Y a la noche siguiente, efectivamente, luego de haber bebido seis copitas de coñac una tras otra, Frégoli entró en la jaula, donde había tres leones y tres tigres. El público aplaudió.
—Siéntese a la mesa y cene —le ordenó el domador.
—¿Cómo quiere usted que cene? Con esos animales feroces que están mirando la chuleta en el plato y mi cara, se me fué el apetito.
Y el domador, con ademán concitado, le repitió:
—O cena usted, o cenan las fieras.
Frégoli se arrojó sobre la mesa. Pero a cada rugido de los tremendos animales se empinaba un coñac. Y perdió completamente el control de sí mismo. Hubo un momento en que tomó de sobre la mesa una copita y se la arrojó al hocico de un tigre. ¡No lo hubiera nunca hecho! El tigre quería abalanzársele encima. Pero el domador intervino rápidamente abriendo una portezuela de emergencia, desde la cual Frégoli, tambaleando, logró escapar.

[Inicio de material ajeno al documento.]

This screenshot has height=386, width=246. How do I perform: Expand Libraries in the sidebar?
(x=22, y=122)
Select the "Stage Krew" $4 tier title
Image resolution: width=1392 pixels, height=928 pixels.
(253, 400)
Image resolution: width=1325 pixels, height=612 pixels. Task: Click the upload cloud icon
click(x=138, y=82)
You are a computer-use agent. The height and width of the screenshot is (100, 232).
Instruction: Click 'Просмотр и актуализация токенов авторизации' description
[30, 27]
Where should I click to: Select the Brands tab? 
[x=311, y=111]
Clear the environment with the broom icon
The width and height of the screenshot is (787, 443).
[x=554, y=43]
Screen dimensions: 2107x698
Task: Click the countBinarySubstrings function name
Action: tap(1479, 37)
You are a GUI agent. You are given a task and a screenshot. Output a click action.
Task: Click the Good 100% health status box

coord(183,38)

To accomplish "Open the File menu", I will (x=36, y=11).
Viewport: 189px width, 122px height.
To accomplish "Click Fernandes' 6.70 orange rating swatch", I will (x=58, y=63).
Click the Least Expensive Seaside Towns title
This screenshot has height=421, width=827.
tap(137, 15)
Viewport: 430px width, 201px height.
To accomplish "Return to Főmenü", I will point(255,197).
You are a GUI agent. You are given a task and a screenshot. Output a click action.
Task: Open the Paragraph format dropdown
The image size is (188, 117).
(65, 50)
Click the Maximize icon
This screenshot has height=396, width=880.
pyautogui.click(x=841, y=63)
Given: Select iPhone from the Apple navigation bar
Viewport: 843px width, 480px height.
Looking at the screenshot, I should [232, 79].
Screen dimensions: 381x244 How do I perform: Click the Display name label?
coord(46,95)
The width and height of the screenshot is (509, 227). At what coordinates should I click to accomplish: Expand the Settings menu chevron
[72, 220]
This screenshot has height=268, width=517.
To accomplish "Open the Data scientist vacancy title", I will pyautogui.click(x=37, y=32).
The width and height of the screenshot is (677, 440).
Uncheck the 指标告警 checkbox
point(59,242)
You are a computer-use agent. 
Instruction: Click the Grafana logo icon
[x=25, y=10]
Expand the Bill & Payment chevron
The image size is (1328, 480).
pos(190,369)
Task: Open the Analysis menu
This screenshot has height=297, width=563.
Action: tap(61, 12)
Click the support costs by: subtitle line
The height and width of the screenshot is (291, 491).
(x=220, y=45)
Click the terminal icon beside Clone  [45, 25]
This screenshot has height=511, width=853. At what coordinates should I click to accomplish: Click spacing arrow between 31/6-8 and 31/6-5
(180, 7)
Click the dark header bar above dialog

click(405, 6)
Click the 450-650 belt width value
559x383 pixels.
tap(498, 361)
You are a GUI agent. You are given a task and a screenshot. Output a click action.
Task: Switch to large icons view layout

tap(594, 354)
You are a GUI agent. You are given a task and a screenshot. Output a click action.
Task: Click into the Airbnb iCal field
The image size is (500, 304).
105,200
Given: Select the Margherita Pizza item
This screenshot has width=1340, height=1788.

Y cuando, al día siguiente, los periodistas, en una sensacional entrevista, preguntaron a Frégoli:
—¿Era la primera vez que entraba usted en una jaula de animales feroces?
—No —contestó Frégoli—; era la última.
Desde el jardín llegaban los efluvios de los jazmines. Cerca de mí una suave voz femenina cantaba:
—¡Qué hermoso eres, oh Nápoles!
La voz del ventrílocuo Frégoli llegó a conmoverme más que cualquiera otra voz femenina escuchada en los mejores teatros.